* Assigned task:
Please give again, word for word, the lines that lie between the start of the listing below and the line with "You are a computer-use agent. This", both included.

* Entries provided:
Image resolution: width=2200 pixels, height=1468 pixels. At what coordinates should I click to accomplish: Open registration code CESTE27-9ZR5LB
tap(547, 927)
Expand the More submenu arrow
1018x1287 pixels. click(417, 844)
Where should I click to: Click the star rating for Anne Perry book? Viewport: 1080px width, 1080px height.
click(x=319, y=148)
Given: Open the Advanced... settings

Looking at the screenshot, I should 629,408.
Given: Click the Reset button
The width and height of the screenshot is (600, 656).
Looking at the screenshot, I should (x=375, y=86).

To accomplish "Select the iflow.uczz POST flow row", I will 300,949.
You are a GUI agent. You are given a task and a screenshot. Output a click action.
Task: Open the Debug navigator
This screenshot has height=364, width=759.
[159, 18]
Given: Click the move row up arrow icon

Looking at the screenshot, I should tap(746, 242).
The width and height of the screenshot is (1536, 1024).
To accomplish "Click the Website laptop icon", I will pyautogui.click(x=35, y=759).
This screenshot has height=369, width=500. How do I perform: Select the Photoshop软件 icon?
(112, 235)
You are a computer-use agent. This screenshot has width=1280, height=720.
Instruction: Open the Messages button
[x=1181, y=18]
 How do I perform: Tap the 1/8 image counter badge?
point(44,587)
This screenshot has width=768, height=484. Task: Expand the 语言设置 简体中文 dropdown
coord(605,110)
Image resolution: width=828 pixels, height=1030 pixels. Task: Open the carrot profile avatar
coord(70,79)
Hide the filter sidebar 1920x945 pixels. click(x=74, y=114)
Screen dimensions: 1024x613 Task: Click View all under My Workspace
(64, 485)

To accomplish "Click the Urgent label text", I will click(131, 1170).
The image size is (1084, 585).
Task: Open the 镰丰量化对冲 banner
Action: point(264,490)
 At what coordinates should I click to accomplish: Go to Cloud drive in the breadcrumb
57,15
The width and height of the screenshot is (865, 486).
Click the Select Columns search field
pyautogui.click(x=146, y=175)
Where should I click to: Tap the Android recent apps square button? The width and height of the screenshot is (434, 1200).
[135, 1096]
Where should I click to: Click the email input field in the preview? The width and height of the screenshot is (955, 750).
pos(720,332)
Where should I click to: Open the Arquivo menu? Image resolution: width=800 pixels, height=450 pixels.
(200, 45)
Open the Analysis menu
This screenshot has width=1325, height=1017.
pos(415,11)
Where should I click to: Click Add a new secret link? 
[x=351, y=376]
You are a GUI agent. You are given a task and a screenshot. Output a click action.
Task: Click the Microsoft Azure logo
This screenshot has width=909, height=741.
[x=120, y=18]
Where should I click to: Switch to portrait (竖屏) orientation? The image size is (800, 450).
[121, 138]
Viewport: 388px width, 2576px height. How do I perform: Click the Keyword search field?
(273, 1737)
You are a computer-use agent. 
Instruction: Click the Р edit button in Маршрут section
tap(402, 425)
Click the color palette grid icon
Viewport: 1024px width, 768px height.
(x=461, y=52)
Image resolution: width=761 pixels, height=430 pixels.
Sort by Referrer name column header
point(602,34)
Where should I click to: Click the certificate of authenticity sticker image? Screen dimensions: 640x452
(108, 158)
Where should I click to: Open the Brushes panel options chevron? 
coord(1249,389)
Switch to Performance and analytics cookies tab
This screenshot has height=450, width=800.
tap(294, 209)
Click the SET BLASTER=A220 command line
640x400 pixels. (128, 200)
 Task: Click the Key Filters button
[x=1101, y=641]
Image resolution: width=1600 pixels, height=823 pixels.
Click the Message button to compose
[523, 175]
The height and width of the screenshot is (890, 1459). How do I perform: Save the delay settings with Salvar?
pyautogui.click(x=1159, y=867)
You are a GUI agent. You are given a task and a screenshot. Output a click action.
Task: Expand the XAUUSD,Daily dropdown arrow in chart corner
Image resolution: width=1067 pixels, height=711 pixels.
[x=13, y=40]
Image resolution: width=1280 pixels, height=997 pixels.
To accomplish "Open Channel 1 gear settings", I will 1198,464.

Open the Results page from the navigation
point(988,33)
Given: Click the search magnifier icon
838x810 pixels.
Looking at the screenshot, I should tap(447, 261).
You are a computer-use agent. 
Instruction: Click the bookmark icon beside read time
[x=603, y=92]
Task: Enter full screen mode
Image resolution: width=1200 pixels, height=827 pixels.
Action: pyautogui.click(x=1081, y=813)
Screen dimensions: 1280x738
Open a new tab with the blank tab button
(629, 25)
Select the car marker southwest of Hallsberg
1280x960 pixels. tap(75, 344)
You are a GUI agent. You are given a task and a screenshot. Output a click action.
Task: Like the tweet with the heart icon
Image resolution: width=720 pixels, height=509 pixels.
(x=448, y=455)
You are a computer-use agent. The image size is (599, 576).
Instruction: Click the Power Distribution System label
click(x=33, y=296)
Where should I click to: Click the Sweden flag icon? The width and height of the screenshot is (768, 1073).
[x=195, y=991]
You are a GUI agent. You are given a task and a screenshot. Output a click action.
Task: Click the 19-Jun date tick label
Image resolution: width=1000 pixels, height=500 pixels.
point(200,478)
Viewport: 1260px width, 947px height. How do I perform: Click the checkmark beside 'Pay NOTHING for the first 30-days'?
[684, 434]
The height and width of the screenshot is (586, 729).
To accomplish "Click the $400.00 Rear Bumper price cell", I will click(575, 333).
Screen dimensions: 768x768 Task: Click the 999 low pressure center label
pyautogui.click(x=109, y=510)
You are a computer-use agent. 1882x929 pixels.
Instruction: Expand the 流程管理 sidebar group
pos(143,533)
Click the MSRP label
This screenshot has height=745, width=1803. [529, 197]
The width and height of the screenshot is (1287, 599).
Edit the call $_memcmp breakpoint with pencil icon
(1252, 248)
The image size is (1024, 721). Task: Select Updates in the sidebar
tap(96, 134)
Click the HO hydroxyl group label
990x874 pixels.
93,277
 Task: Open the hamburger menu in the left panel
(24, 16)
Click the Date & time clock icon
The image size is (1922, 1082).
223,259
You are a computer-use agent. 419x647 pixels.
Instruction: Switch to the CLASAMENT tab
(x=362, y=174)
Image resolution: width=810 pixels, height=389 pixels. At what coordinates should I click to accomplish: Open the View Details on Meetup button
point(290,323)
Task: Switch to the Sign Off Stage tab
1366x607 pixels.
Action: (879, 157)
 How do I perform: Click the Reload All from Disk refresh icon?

* Written reply:
Image resolution: width=2200 pixels, height=1468 pixels. At what coordinates should I click to accomplish: Open registration code CESTE27-9ZR5LB
tap(547, 927)
Expand the More submenu arrow
1018x1287 pixels. click(417, 844)
Where should I click to: Click the star rating for Anne Perry book? Viewport: 1080px width, 1080px height.
click(x=319, y=148)
Given: Open the Advanced... settings

Looking at the screenshot, I should 629,408.
Given: Click the Reset button
The width and height of the screenshot is (600, 656).
Looking at the screenshot, I should (x=375, y=86).

To accomplish "Select the iflow.uczz POST flow row", I will 300,949.
You are a GUI agent. You are given a task and a screenshot. Output a click action.
Task: Open the Debug navigator
This screenshot has height=364, width=759.
[159, 18]
Given: Click the move row up arrow icon

Looking at the screenshot, I should tap(746, 242).
The width and height of the screenshot is (1536, 1024).
To accomplish "Click the Website laptop icon", I will pyautogui.click(x=35, y=759).
This screenshot has height=369, width=500. How do I perform: Select the Photoshop软件 icon?
(112, 235)
You are a computer-use agent. This screenshot has width=1280, height=720.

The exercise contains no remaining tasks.